• [题目要求 A]:
把讲半平面交的这篇文章里从“race[++j]=race[i];”到“for(i=1;i<=top;++i)”的那一段,一字不差地重新打出来。
• [题目要求 B]:
按照讲半平面交的这篇文章的说法,半平面通常用什么来表示?

• [原文节选]:
==============================

小学半平面交

快到省选了,赶紧学一发计算几何……
这玩意就是线性规划.
半平面通常用不等式或者两点表示,具体表示方法,就题而言,要灵活.
算法的话,什么朴素O(n^2),什么分治,都不会,只会一个弹栈的.
这个算法的话,一开始好像一定要去重,而且有的时候需要在外面加4个框,似乎是因为这个算法在相邻直线的极角跨度大于Pi的时候就不对了……似乎还是为了保证判断无解的方法(剩余直线小于3个)的正确性……
反正我就大概懂一些计算几何基础(向量啊什么的),并且感性理解了一发这个算法……
就做了几道水题:

#include <cstdio>
#include <cstring>
#include <algorithm>
const int N=10010;
struct Race{
    double k,b;
    int id;
}race[N],stack[N];
int top;
inline bool comp(Race a,Race b){
    return a.k<b.k||(a.k==b.k&&a.b>b.b);
}
int n;
bool good[N];
inline void Init(){
    scanf("%d",&n);
    int i;
    for(i=1;i<=n;++i)
        scanf("%lf",&race[i].b);
    for(i=1;i<=n;++i)
        scanf("%lf",&race[i].k),race[i].id=i;
}
inline bool check(Race a,Race b,Race c){
    double x=(double)(b.b-a.b)/(a.k-b.k);
    double y=a.k*x+a.b;
    return y>=c.k*x+c.b;
}
inline void Work(){
    int i,j;
    std::sort(race+1,race+(n+1),comp);
    j=0;
    race[++j]=race[1];
    for(i=2;i<=n;++i)
        if(race[i].k!=race[j].k||(race[i].k==race[j].k&&race[i].b==race[j].b))
            race[++j]=race[i];
    stack[++top]=(Race){1./0.,0.,0};
    for(i=1;i<=j;++i){
        while(top>1&&!check(stack[top],stack[top-1],race[i]))--top;
        stack[++top]=race[i];
    }
}
inline void Print(){
    int i;
    for(i=1;i<=top;++i)
        good[stack[i].id]=true;
    printf("%d\n",top-1);
    for(i=1;i<=n;++i)
        if(good[i])

==============================

• [原始数据]:
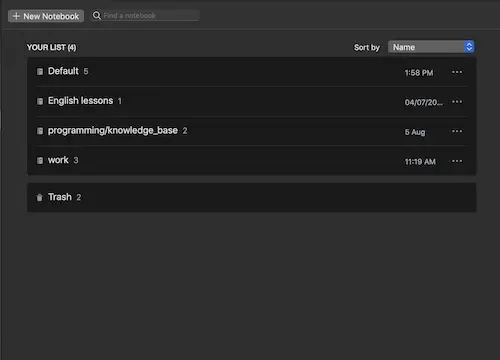Open more options for English lessons
The width and height of the screenshot is (500, 360).
[457, 101]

==============================

• [参考答案 A]:
race[++j]=race[i];
    stack[++top]=(Race){1./0.,0.,0};
    for(i=1;i<=j;++i){
        while(top>1&&!check(stack[top],stack[top-1],race[i]))--top;
        stack[++top]=race[i];
    }
}
inline void Print(){
    int i;
    for(i=1;i<=top;++i)

• [参考答案 B]:
通常用不等式或者两点表示。